Recognizing WSIS Impacts

Unless it acknowledges key characteristics of the Internet, the World Summit on the Information Society will easily undermine it

WTSA Resolution 52

WTSA RESOLUTION 52 (Rev. Dubai, 2012)

Countering and combating spam

The World Telecommunication Standardization Assembly (Dubai, 2012),

  • recognizing
    • a) relevant provisions of the basic instruments of ITU;
    • b) that the Declaration of Principles of the World Summit on the Information Society (WSIS) states in § 37 that “Spam is a significant and growing problem for users, networks and the Internet as a whole. Spam and cybersecurity should be dealt with at appropriate national and international levels”;
    • c) that the WSIS Plan of Action states in § 12 that “Confidence and security are among the main pillars of the information society”, and calls for “appropriate action on spam at national and international levels”,
  • recognizing further
    • a) the relevant parts of Resolution 130 (Rev. Guadalajara, 2010) and Resolution 174 (Guadalajara, 2010) of the Plenipotentiary Conference;
    • b) that developing Recommendations to combat spam falls within Objective 4 of the strategic plan for the Union for 2012-2015 (Part I, § 5) set out in Resolution 71 (Rev.
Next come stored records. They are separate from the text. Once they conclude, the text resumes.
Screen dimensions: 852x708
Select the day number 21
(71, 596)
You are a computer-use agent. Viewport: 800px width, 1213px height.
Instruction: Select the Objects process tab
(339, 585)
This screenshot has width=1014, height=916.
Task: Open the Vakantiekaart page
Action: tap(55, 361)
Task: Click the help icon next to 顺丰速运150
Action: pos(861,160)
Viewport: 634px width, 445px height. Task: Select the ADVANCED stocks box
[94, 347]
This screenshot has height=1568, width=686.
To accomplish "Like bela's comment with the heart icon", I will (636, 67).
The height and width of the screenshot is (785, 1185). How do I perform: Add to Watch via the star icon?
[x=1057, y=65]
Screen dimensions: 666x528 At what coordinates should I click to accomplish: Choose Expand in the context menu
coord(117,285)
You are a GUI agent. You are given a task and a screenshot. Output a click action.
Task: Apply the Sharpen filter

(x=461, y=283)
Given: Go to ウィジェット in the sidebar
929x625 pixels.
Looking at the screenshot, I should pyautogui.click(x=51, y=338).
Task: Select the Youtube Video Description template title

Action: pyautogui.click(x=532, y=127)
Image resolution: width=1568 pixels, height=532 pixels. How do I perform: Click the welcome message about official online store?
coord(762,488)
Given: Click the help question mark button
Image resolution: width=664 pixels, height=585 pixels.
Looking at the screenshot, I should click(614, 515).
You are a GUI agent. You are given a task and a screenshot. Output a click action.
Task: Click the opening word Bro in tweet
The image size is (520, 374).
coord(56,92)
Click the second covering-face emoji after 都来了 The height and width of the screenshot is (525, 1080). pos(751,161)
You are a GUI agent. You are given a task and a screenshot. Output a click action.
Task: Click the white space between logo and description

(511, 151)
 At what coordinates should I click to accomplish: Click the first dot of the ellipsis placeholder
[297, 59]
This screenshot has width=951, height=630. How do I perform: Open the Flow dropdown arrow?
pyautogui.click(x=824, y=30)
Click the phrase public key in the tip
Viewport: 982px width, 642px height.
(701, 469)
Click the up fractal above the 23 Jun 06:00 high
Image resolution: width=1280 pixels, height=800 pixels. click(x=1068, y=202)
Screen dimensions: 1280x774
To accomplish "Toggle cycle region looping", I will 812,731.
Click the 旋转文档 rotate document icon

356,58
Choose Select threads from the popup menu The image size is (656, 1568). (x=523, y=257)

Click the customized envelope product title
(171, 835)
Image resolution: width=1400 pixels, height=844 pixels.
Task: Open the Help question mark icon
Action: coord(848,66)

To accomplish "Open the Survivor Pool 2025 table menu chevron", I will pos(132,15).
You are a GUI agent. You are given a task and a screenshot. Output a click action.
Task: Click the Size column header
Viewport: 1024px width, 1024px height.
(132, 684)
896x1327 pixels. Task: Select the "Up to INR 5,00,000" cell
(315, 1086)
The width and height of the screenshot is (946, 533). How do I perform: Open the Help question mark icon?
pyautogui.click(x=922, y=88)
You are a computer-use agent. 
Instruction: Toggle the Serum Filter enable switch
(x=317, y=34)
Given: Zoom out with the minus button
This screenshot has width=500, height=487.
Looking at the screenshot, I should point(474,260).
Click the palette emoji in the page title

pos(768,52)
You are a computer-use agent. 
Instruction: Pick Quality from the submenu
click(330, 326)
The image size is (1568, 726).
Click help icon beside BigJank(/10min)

Guadalajara, 2010) of the Plenipotentiary Conference;
    • c) the report of the chairman of the two ITU WSIS thematic meetings on countering and combating spam, which advocated a comprehensive approach to combating spam, namely:
      • i) strong legislation
      • ii) the development of technical measures
      • iii) the establishment of industry partnerships to accelerate the studies
      • iv) education
      • v) international cooperation,
  • considering
    • a) that exchanging e-mails and other telecommunications over the Internet has become one of the main means of communication between people around the world;
    • b) that there are currently a variety of definitions for the term “spam”;
    • c) that spam has become a widespread problem causing potential loss of revenue to Internet service providers, telecommunication operators, mobile telecommunication operators and business users;
    • d) that countering spam by technical means burdens affected entities, including network operators and service providers, as well as users who unwillingly receive such spam, with significant investments in networks, facilities, terminal equipments and applications;
    • e) that spam creates problems of information and telecommunication network security, and is increasingly being used as a vehicle for phishing and spreading viruses, worms, spyware and other forms of malware, etc.;
    • f) that spamming is used for criminal, fraudulent or deceptive activities;
    • g) that spam is a global problem that requires international cooperation in order to find solutions;
    • h) that addressing the issue of spam is a matter of urgency;
    • i) that many countries, in particular developing countries1, need help when it comes to countering spam;
    • j) that relevant Recommendations of the ITU Telecommunication Standardization Sector (ITU-T) and relevant information from other international bodies are available which could provide guidance for future development in this area, particularly with regard to lessons learned;
    • k) that technical measures to counter spam represent one of the approaches mentioned in recognizing further c) above,
  • noting
    • the important technical work carried out to date in ITU-T Study Group 17, and in particular Recommendations ITU-T X.1231, ITU-T X.1240, ITU-T X.1241, ITU-T X.1242, ITU-T X.1243, ITU-T X.1244 and ITU-T X.1245,
  • resolves to instruct the relevant study groups
    • 1 to continue to support ongoing work, in particular in Study Group 17, related to countering spam (e.g. e-mail) and to accelerate their work on spam in order to address existing and future threats within the remit and expertise of ITU-T, as appropriate;
    • 2 to continue collaboration with the relevant organizations (e.g. the Internet Engineering Task Force (IETF)), in order to continue developing, as a matter of urgency, technical Recommendations with a view to exchanging best practices and disseminating information through joint workshops, training sessions, etc.,
  • further instructs ITU-T Study Group 17
    • to report regularly to the Telecommunication Standardization Advisory Group on progress under this resolution,
  • instructs the Director of the Telecommunication Standardization Bureau
    • 1 to provide all necessary assistance with a view to expediting such efforts;
    • 2 to initiate a study – including sending a questionnaire to the ITU membership –indicating the volume, types (e.g. e-mail spam, SMS spam, spam in IP-based multimedia applications) and features (e.g. different major routes and sources) of spam traffic, in order to help Member States and relevant operating agencies identify such routes, sources and volumes and estimate the amount of investment in facilities and other technical means to counter and combat such spam, taking into account work that has already been carried out;
    • 3 to continue to cooperate with the Secretary-General’s initiative on cybersecurity and with the Telecommunication Development Bureau in relation to any item concerning cybersecurity under Resolution 45 (Rev. Hyderabad, 2010) of the World Telecommunication Development Conference, and to ensure coordination among these different activities,
  • invites Member States, Sector Members and Associates
    • to contribute to this work,
  • further invites Member States
    • to take appropriate steps to ensure that appropriate and effective measures are taken within their national and legal frameworks to combat spam and its propagation.